Today… today I was an middle aged lady, with graying hair and a slightly wrinkled forehead and cheeks. My hair was long and full and fell down right below my breasts. I was taller than the average woman and had a thin figure. Well this is bad, I’m going to look at least 10 years older than Benji today… I thought and sluggishly walked into the restroom.

In the restroom, I washed my face, brushed my teeth and packed makeup onto my face, trying to minimize my wrinkles. I tied half of my hair up and curled the ends with a curling iron. Dissatisfied but accepting of the end product, I walked out of my restroom and walked into my closet, full of clothes for people of all sizes and genders. After careful and long contemplation, I pulled on some light blue jeans and a red turtleneck sweater and finished the outfit with some UGG boots.

I turned around to look at how I looked like in the mirror and looked up at the clock, only to realize that it was already 7:30 am. I had planned to meet Benji at the train station at 8:00 am. The train station was a mere five minute walk from my home but I enjoyed my breakfast time. I hurriedly rushed out of my room and into my kitchen and hastily made myself a bowl of cereal and started boiling water for my coffee.

Finally at peace, I sat on my dining table and enjoyed my cereal and coffee. What would Kenji think of me today? I wondered. “Will he accept me for the way I am like he’d always had?”

After savoring my breakfast by eating cereal and drinking coffee quietly, I looked over to the clock and it read 7:53 am. I got up out of my chair, placed my dishes in the sink and ran to get my coat, wallet and keys.

Outside I fumbled with my wallet and keys, clearly nervous about my meeting with Kenji. It's going to be alright, Winnie.  I repeated to myself over and over again. After closing my door, I rushed down the stairs and hurriedly walked down Young Street. A quick two to three minute walk where I turned right and walked up a flight of stairs would lead me right to the Granada Train Station.

During the entire walk there, I looked around, remembering the memories that I created with multitudes of people since the day I arrived there, the happiness that I was able to feel because these people were so kind to let me into their lives. But they don’t recognize me now so those memories are as good as dead. I told myself and tried to stop thinking about the past. As I neared the right turn to the stairs leading up the train station, I felt my heart beating faster and faster in my chest. “Thump, thump, thump” my heart pounded in my chest, reminding me of my feelings of nervousness and hesitance. I stood at the bottom of the stairs and looked up at the extensive amount of stairs that stood before me and took a deep breath. I started up the stairs, taking them two by two. When I arrived at the top of the stairs, I looked into the train station through the sliding glass doors and looked for a familiar body frame. I scanned the station from left to right but I could not find Kenji’s familiar body shape. It was always me that was always late but today Kenji was nowhere to be seen. Confused because Kenji was never one to be late, I walked through the sliding glass doors.

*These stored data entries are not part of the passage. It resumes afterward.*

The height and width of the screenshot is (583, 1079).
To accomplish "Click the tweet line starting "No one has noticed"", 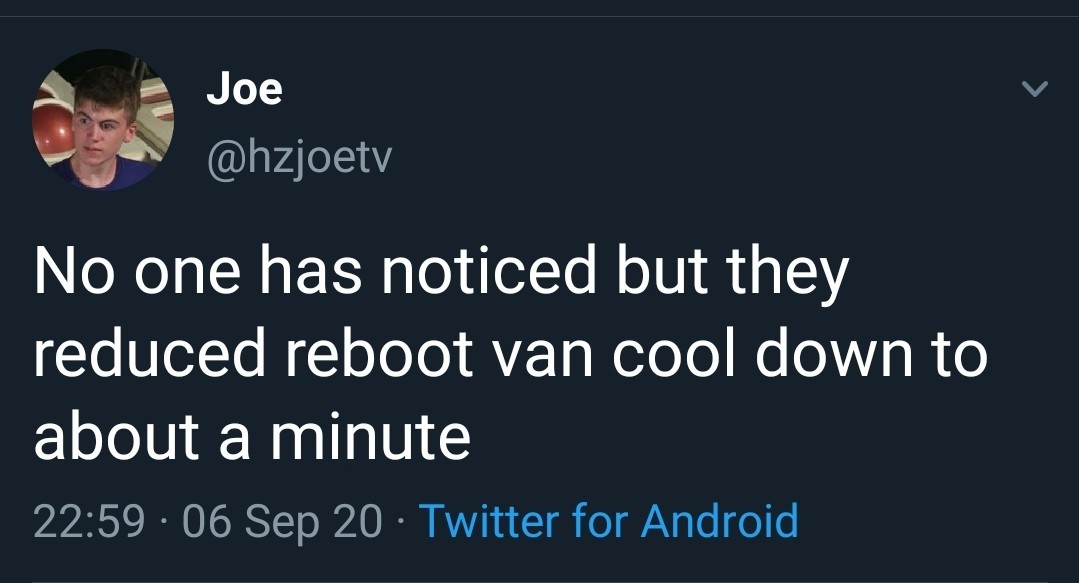I will pyautogui.click(x=441, y=274).
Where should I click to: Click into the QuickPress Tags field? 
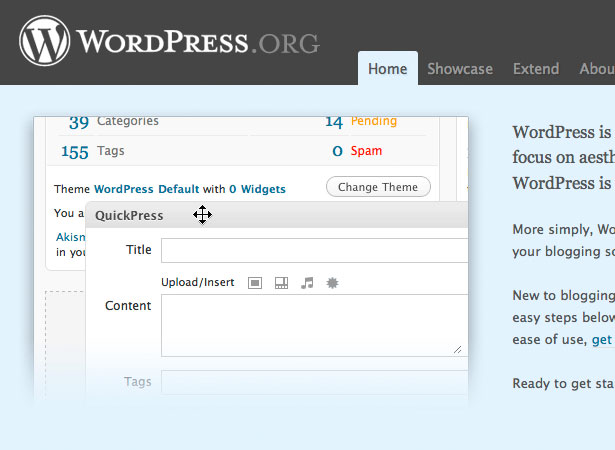pyautogui.click(x=315, y=382)
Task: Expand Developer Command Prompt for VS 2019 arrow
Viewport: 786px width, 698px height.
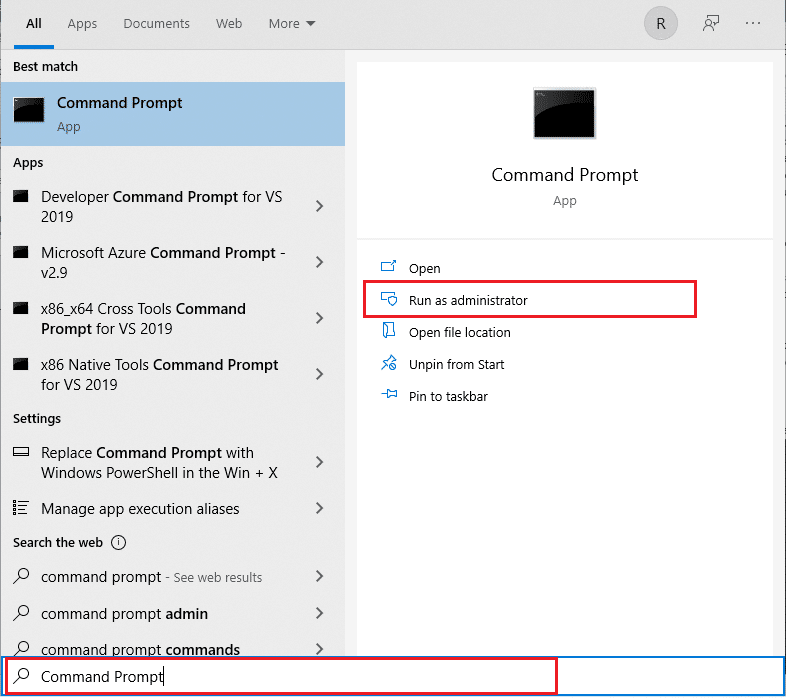Action: (x=319, y=206)
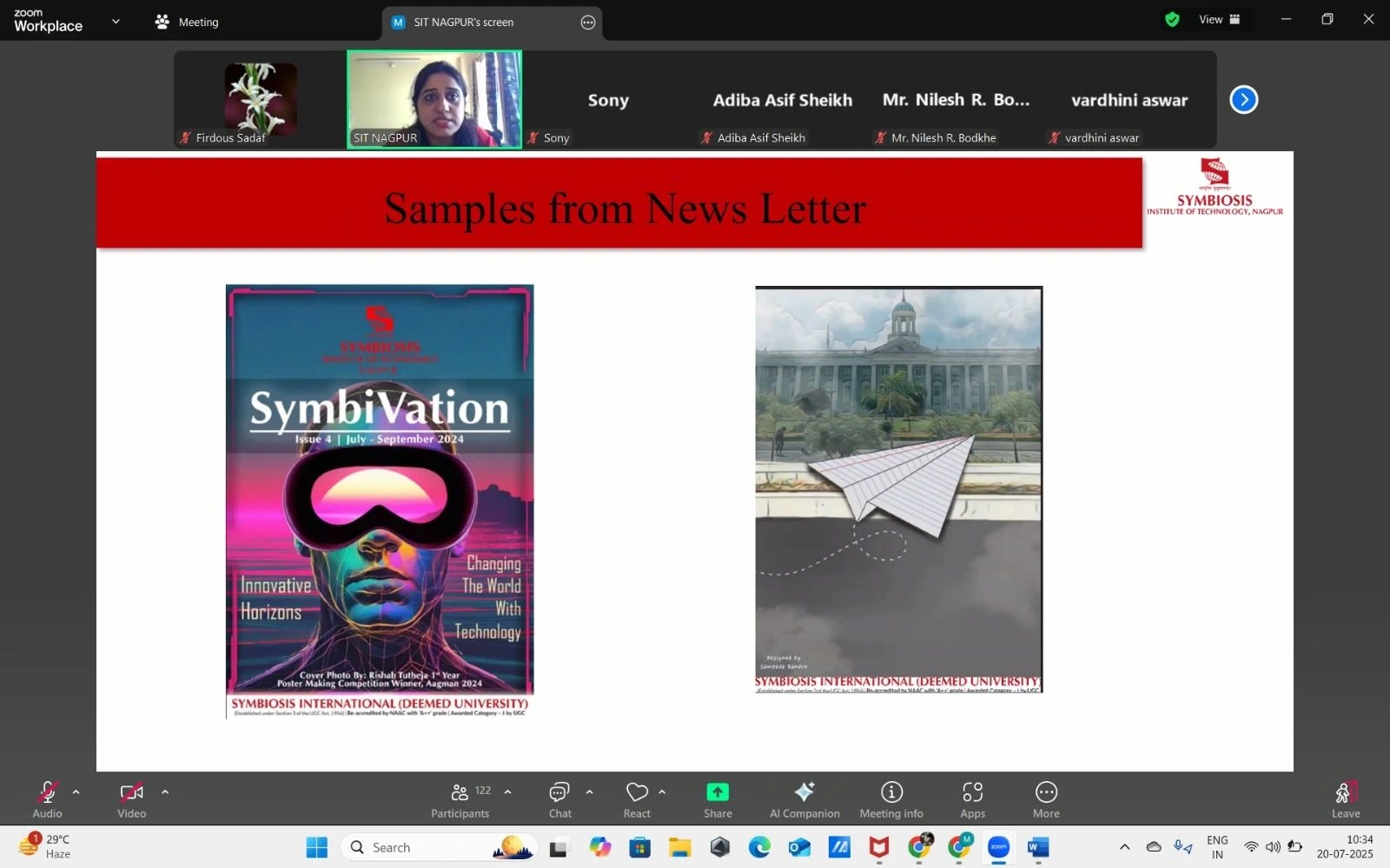Show next participants with blue arrow
The image size is (1390, 868).
(x=1243, y=100)
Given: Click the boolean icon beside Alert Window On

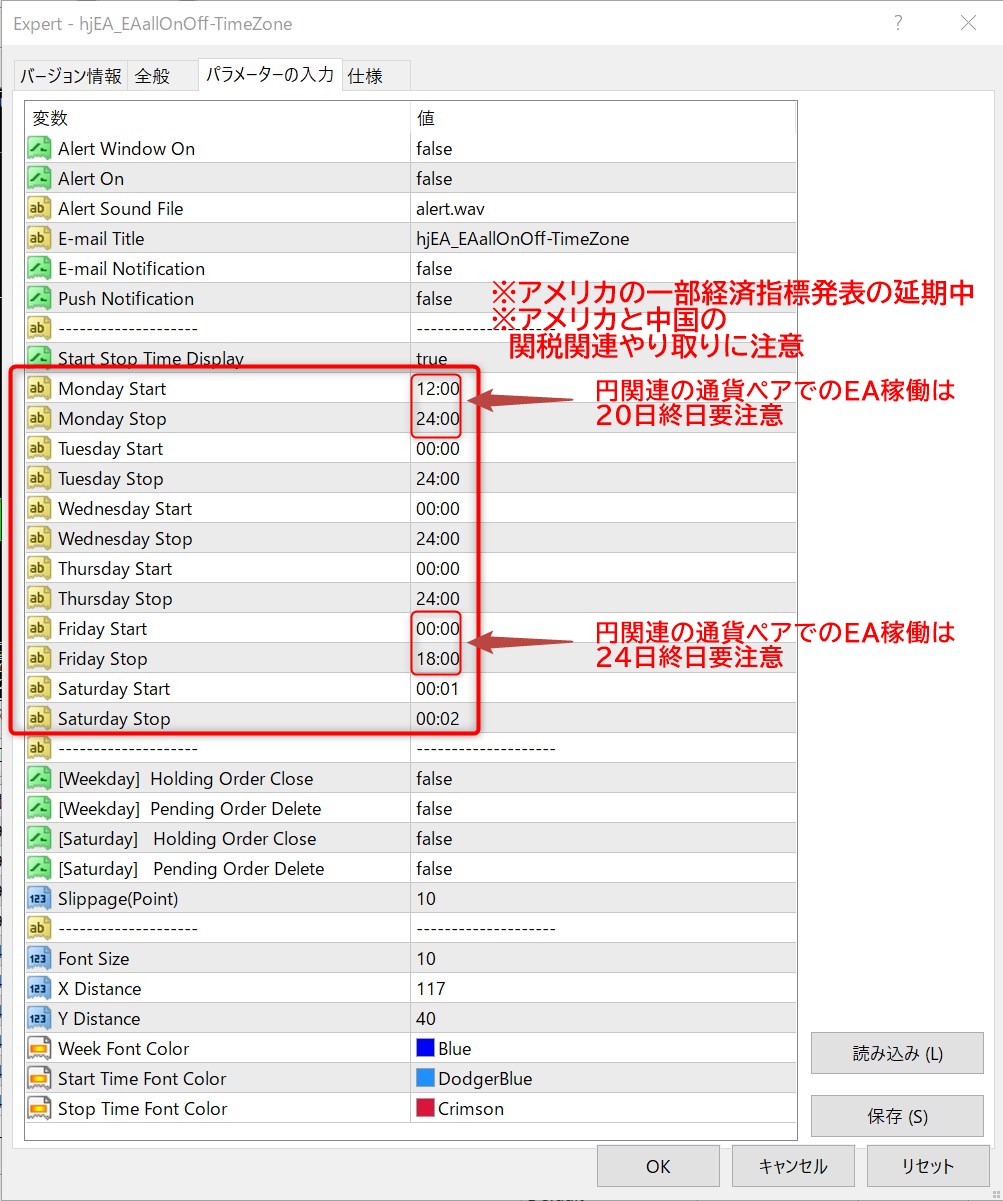Looking at the screenshot, I should click(x=39, y=149).
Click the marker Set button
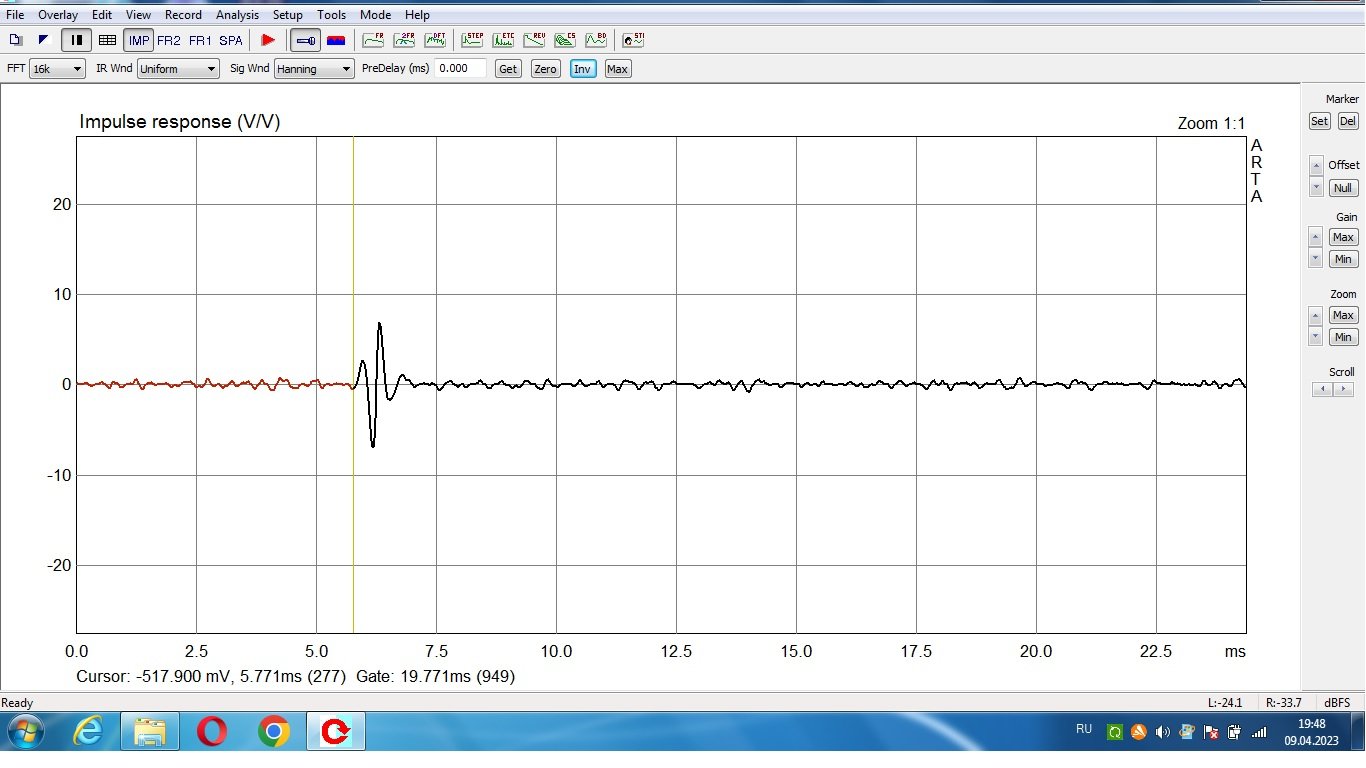 [x=1319, y=121]
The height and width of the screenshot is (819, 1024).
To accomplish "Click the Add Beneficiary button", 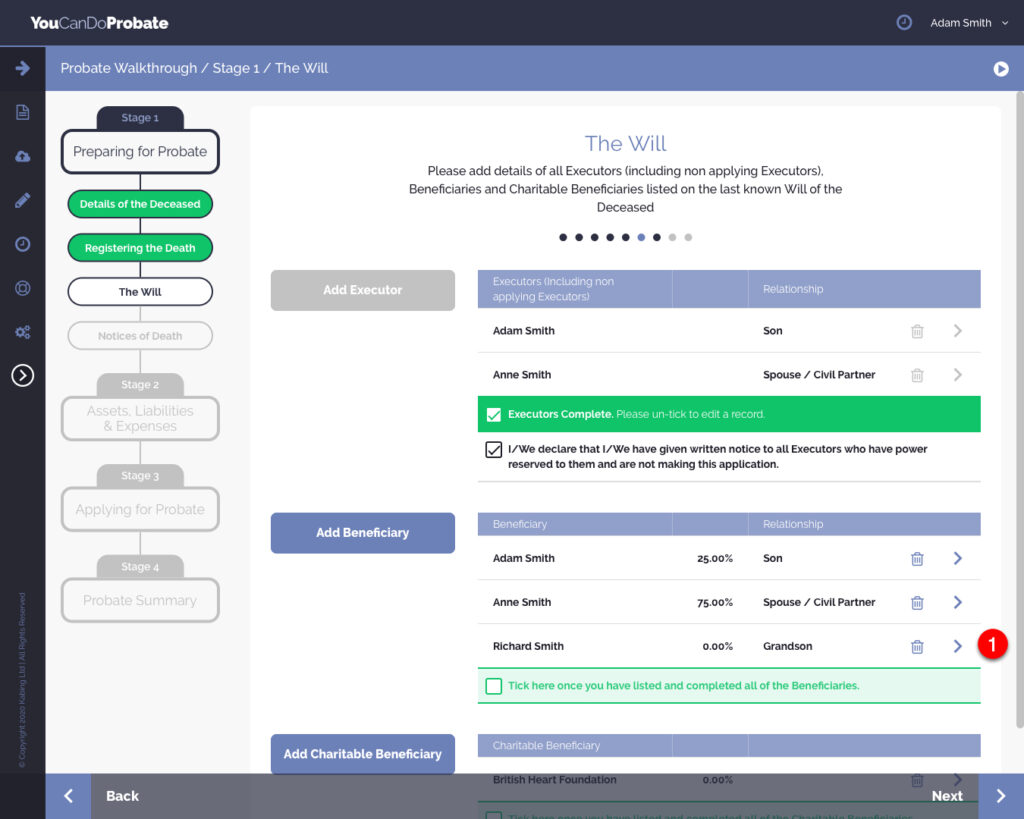I will (362, 533).
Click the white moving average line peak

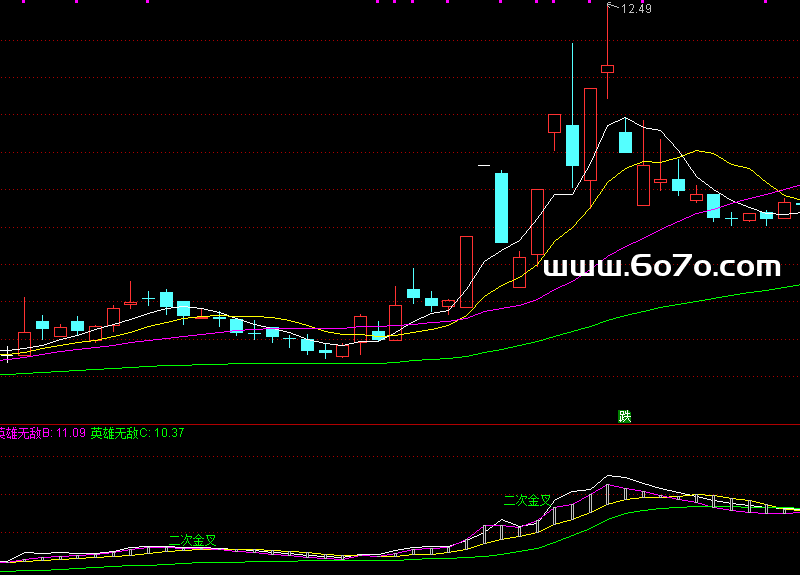tap(625, 118)
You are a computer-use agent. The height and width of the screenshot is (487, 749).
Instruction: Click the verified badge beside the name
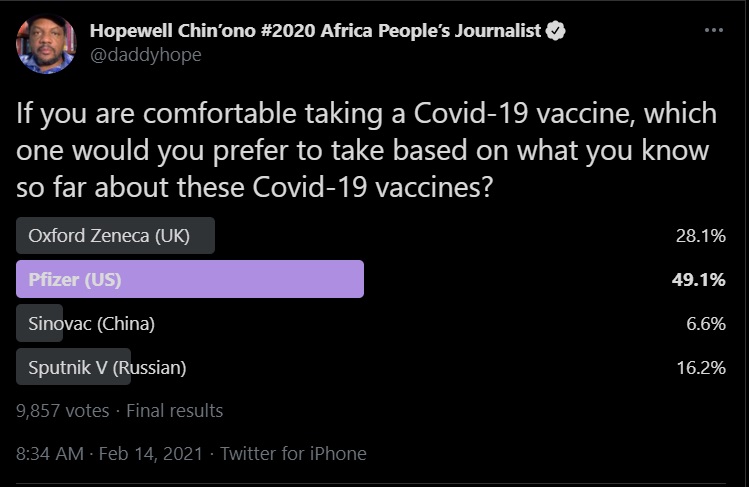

Inside, I sat on the third bench in from the left side of the station, the one that Kenji and I always met at and put on my blue leather bracelet that Kenji gave me so that he could identify me. A few minutes later an elderly man, about ten to fifteen years older than me came and sat down next to me on the bench. At first, I thought nothing of it but he kept on staring at me and then my blue leather bracelet. After about five minutes of awkward silence, I asked him if I could help him. He looked up at me, and hesitantly mumbled something. “Excuse me sir? Could you please repeat that again.” I asked.

He straightened his body and looked straight into my eyes and said, “Hi, Winnie. It's me. Kenji. I have the same condition that you have. I’m sorry that I don’t look quite myself today.”


The author's comments:

I wrote this story in my creative writing. I got the idea for this story from a movie called The Beauty Within.